Item-finding entries:

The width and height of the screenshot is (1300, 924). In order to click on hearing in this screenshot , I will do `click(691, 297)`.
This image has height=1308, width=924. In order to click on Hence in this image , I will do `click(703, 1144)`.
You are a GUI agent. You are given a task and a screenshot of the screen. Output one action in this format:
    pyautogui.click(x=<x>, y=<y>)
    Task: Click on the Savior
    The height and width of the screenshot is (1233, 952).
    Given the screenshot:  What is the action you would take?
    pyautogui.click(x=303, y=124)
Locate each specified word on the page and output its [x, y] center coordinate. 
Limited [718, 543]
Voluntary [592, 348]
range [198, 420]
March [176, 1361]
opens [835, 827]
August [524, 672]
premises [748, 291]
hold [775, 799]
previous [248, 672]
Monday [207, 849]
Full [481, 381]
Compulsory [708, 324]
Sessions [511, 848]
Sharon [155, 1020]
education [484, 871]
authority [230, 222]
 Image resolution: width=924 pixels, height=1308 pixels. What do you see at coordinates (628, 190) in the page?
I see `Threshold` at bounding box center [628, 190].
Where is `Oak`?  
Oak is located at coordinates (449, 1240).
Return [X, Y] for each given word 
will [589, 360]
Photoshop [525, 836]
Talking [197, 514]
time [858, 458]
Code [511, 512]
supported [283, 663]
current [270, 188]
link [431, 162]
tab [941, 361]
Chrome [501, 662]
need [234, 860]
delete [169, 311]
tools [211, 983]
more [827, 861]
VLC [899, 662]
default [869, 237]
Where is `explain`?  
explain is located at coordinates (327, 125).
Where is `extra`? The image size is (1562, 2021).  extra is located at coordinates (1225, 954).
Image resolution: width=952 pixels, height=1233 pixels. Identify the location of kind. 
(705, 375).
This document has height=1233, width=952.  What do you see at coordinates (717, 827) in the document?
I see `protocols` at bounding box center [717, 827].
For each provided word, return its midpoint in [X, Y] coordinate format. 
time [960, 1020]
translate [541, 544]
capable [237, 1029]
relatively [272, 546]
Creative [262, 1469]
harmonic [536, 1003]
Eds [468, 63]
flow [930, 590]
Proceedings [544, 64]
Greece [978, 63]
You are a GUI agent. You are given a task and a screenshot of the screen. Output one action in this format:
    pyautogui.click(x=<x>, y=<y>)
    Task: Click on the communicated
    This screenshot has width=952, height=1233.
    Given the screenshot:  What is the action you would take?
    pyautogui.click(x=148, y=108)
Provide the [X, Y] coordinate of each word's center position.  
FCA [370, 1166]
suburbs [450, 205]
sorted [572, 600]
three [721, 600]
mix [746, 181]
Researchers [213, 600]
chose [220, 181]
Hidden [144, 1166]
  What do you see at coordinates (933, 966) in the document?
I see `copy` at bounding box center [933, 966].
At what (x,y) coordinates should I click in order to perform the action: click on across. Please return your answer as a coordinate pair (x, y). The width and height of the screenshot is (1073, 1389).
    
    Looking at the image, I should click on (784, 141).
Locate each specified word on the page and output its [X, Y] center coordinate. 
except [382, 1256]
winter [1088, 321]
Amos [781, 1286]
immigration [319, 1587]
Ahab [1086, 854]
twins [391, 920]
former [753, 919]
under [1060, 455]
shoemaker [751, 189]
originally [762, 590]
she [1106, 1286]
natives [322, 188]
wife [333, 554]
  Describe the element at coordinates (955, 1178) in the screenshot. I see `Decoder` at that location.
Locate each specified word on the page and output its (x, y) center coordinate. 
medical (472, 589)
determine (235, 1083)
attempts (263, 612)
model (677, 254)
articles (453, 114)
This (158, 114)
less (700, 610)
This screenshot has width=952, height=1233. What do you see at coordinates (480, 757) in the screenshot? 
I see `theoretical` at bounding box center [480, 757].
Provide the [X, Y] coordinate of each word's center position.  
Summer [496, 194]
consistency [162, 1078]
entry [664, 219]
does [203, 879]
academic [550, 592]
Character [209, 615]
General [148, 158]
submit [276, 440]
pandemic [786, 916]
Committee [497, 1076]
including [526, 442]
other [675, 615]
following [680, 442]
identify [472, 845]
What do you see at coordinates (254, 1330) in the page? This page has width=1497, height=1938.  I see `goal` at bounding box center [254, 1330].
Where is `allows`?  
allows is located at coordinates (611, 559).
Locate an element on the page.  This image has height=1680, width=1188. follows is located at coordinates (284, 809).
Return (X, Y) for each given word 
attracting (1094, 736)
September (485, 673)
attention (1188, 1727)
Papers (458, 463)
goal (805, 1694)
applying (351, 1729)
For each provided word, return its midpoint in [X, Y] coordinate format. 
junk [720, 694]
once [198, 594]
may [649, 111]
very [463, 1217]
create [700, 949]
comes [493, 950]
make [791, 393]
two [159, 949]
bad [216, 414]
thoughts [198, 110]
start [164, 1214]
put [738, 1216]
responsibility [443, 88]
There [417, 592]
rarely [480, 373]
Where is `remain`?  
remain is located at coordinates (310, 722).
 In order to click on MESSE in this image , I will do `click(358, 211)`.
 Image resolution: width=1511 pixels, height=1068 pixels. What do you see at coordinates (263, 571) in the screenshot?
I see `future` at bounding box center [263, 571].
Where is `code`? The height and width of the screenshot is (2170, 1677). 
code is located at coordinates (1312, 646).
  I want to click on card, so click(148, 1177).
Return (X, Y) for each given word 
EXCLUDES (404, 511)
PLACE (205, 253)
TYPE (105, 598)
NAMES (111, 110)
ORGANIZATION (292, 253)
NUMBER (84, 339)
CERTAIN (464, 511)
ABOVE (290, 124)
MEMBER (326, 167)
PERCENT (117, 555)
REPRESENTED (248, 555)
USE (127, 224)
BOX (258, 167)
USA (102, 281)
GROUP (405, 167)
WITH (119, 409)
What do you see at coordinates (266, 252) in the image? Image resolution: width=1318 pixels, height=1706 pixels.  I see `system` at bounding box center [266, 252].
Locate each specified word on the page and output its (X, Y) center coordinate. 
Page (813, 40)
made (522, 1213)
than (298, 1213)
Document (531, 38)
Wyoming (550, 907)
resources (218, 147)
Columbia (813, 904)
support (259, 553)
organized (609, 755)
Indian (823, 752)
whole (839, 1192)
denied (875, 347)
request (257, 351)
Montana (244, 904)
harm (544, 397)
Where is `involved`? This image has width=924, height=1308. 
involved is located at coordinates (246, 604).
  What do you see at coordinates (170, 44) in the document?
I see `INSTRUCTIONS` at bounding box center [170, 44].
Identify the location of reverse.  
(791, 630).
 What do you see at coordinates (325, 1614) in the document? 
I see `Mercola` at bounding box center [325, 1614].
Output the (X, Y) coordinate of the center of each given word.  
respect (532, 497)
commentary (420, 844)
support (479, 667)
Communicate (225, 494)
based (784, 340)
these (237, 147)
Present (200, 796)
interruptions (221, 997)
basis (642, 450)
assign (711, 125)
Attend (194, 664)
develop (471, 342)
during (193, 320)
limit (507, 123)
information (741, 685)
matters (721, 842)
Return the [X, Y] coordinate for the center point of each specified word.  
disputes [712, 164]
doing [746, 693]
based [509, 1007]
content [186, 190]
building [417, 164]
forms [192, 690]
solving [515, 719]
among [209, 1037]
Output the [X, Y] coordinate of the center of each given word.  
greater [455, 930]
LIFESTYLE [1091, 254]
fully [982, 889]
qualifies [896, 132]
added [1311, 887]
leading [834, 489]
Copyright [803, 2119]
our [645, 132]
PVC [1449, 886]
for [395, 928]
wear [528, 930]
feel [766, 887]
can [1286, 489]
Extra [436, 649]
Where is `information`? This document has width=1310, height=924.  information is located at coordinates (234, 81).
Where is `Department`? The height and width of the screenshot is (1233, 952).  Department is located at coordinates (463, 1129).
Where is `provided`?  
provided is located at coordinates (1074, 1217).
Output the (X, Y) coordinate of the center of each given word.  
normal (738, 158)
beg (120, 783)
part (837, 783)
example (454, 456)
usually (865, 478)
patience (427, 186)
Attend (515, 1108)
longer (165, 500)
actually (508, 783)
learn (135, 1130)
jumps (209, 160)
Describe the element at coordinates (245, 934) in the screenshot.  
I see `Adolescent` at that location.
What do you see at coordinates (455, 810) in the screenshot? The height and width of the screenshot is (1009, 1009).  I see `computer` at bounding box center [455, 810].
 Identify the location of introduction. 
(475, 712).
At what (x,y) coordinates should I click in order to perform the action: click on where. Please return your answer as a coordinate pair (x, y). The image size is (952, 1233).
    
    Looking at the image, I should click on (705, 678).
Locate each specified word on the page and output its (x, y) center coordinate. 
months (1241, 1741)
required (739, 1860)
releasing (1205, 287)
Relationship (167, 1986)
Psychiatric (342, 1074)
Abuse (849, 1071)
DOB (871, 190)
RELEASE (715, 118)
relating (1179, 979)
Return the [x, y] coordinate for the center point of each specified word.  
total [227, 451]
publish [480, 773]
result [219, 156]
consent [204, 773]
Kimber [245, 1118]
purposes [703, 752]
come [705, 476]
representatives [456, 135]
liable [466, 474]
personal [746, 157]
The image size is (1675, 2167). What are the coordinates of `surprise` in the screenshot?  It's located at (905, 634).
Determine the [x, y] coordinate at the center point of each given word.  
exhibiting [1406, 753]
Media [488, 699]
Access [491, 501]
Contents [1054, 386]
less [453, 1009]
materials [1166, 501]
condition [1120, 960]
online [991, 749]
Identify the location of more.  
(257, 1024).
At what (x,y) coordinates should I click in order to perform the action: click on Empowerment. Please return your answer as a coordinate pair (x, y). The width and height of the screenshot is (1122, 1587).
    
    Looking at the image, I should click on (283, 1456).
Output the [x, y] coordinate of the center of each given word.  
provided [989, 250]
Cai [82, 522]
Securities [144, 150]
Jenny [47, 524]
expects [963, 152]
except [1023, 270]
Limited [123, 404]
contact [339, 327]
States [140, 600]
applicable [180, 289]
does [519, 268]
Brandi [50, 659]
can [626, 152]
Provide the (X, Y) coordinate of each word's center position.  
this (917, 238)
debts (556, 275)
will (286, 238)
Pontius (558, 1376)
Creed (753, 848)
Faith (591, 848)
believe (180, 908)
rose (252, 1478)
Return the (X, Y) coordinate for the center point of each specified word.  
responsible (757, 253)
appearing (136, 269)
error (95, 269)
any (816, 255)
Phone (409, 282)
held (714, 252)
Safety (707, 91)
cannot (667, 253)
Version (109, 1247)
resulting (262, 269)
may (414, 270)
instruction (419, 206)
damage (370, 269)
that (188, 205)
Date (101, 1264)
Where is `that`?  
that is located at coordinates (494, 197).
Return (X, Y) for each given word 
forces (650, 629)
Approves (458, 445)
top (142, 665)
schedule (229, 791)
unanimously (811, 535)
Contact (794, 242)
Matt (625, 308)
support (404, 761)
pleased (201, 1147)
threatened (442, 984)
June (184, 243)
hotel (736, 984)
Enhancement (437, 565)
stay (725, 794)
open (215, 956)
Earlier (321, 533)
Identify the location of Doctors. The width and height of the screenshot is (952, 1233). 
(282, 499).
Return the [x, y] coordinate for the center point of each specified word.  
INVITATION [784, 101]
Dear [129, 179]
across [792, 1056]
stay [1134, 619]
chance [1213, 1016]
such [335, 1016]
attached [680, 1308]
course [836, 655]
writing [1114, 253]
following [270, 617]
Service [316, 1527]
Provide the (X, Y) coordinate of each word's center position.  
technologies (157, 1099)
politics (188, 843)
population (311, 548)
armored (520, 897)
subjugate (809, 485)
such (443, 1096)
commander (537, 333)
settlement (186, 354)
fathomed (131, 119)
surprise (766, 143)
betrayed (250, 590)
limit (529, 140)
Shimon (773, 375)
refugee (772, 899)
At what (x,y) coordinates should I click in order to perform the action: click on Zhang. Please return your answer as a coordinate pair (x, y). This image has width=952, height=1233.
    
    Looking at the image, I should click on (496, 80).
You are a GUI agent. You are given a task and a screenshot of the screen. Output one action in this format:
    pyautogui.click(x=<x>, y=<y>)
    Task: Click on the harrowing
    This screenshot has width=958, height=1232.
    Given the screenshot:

THE EXERCISE.
Copy the entries word for word, starting with the first line and stopping after the line that contains "This image has height=1308, width=924.".

OUTPUT BELOW.
The width and height of the screenshot is (1300, 924). In order to click on hearing in this screenshot , I will do `click(691, 297)`.
This image has height=1308, width=924. In order to click on Hence in this image , I will do `click(703, 1144)`.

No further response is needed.